Why did you decide to divide the project into two books?
It was a division of necessity. The book was originally supposed to be 60,000 words, but there were so many great stories to tell that I had to keep going. It just wasn't finished. And then it was just too long for one book. So the project went from a cookbook to a cookbook and restaurant and travel history/guide to a restaurant and travel history/guide and a cookbook.

What was the most exciting/educational discovery you made along the way?
That Buffalo's history with chicken wings goes back to the 1800s. That great wings take time. That Tom & Jerry cocktails are a lost art and the greatest holiday cocktail you've never had. The origins of Buffalo chicken pizza. Chicken finger subs. That homemade bologna can be life-changing. There's so much more... read the book!

What makes Buffalo-style pizza unique? Do you think it's worthy of inclusion with the top regional styles, like New York, Connecticut, Detroit, etc.?
Buffalo-style pizza is typically a cup-and-char pepperoni pizza; a non-existent crust coastline with ingredients out to (and often over) the edges; a thick, airy undercarriage with little structural integrity that's topped by a sweet sauce and enough cheese to guarantee a cheese pull.
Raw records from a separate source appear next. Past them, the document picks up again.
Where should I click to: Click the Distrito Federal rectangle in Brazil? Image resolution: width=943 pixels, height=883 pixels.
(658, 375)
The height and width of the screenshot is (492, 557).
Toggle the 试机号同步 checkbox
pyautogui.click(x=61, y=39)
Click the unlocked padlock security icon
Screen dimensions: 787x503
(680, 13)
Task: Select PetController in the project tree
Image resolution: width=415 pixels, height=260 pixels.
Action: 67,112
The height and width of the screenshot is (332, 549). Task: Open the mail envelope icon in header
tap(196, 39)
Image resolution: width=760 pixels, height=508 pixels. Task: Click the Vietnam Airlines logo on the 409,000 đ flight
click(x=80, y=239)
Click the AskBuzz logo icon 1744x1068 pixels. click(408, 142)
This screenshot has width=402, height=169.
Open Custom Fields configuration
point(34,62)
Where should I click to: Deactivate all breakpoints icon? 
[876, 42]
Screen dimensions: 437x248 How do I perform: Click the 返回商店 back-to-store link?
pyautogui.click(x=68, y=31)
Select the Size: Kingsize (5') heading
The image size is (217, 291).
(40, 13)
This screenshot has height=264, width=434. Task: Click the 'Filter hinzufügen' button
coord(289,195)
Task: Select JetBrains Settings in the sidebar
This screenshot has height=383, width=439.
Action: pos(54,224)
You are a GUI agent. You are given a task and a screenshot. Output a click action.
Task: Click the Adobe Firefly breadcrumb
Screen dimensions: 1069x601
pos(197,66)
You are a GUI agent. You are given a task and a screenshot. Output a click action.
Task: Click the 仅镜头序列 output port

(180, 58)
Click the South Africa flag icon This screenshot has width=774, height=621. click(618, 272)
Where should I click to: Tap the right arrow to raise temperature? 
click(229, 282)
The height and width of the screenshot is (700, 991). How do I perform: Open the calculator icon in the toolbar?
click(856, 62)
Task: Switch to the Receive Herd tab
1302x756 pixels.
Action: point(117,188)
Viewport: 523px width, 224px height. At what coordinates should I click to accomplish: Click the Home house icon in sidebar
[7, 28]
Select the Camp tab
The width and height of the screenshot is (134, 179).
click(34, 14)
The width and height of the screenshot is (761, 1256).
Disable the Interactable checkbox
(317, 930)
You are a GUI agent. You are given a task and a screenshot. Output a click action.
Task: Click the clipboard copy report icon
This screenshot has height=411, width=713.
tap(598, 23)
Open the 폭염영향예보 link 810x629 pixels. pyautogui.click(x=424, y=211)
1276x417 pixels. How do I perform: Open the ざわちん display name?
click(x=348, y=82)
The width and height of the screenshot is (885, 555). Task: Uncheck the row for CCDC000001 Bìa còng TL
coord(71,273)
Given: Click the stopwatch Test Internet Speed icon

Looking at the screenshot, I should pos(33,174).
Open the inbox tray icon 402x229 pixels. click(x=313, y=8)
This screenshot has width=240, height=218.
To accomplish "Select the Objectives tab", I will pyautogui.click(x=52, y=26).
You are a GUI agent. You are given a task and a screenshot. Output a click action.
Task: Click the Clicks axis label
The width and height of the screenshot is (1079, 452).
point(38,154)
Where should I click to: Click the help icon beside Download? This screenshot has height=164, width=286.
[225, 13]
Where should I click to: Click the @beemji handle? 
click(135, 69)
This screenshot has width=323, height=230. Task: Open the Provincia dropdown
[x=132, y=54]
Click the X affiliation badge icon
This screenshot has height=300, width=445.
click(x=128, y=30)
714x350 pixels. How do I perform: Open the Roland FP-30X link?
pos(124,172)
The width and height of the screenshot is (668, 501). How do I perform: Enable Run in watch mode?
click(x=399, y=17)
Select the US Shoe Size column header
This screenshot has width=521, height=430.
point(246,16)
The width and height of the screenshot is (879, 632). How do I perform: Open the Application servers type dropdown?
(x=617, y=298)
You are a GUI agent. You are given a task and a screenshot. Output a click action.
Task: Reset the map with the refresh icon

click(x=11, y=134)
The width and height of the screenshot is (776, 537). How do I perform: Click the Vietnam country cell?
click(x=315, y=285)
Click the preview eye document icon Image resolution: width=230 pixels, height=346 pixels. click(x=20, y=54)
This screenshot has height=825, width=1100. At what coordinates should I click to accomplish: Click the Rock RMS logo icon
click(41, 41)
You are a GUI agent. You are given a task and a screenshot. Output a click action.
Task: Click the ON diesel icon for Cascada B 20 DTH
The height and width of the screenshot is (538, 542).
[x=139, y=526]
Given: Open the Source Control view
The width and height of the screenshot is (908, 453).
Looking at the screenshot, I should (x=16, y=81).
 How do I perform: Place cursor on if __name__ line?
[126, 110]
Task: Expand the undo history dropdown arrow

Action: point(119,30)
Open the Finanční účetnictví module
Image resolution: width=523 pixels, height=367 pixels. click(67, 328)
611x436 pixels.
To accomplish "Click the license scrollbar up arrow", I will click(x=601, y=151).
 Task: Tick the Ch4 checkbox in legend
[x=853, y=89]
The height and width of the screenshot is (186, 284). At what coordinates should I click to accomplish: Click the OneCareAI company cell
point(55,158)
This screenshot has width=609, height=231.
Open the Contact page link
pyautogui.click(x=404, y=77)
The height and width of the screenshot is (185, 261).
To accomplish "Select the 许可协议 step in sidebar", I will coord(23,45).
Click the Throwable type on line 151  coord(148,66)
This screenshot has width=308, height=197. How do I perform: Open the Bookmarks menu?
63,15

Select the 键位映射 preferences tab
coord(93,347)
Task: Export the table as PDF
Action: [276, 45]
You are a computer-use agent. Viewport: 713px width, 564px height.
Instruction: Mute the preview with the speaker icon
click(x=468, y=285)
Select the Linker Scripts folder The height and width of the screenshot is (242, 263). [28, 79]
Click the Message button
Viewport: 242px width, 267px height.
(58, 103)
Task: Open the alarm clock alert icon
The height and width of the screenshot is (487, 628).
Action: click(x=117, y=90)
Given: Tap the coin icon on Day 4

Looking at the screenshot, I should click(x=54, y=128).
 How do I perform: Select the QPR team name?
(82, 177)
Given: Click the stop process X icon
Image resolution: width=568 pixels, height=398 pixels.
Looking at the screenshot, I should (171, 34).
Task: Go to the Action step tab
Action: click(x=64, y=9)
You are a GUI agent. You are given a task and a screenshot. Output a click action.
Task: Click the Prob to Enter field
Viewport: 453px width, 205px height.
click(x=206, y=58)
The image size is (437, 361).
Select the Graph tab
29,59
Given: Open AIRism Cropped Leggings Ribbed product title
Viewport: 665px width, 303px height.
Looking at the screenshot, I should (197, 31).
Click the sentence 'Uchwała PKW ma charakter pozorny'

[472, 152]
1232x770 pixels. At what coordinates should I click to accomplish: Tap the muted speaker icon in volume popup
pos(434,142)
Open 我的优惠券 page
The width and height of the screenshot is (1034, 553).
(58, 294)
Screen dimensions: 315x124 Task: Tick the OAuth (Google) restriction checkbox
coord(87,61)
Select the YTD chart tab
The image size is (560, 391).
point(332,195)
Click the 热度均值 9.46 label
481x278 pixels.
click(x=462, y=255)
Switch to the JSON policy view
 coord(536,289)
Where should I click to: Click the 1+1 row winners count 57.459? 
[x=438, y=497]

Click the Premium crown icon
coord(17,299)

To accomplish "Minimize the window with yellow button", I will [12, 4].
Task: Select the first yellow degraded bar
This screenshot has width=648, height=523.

If you were going to use other regional styles to describe it, I'd say it's a Detroit amount of cheese with a Motor City trim, a Maine undercarriage, and a New York City soul.

I'd argue that it's one of the most unappreciated regional pizza styles in America and that New York City's most Instagrammed slice, Prince Street Pizza, is the closest thing you can get to it.

And finally, are the wings in Buffalo actually any better than what you find in the rest of the country?
Pshh. Stop. Anyone who says different, my first question is if they've been to Buffalo and hit the top five spots in the book. No? Let me know when you have. Then we'll talk.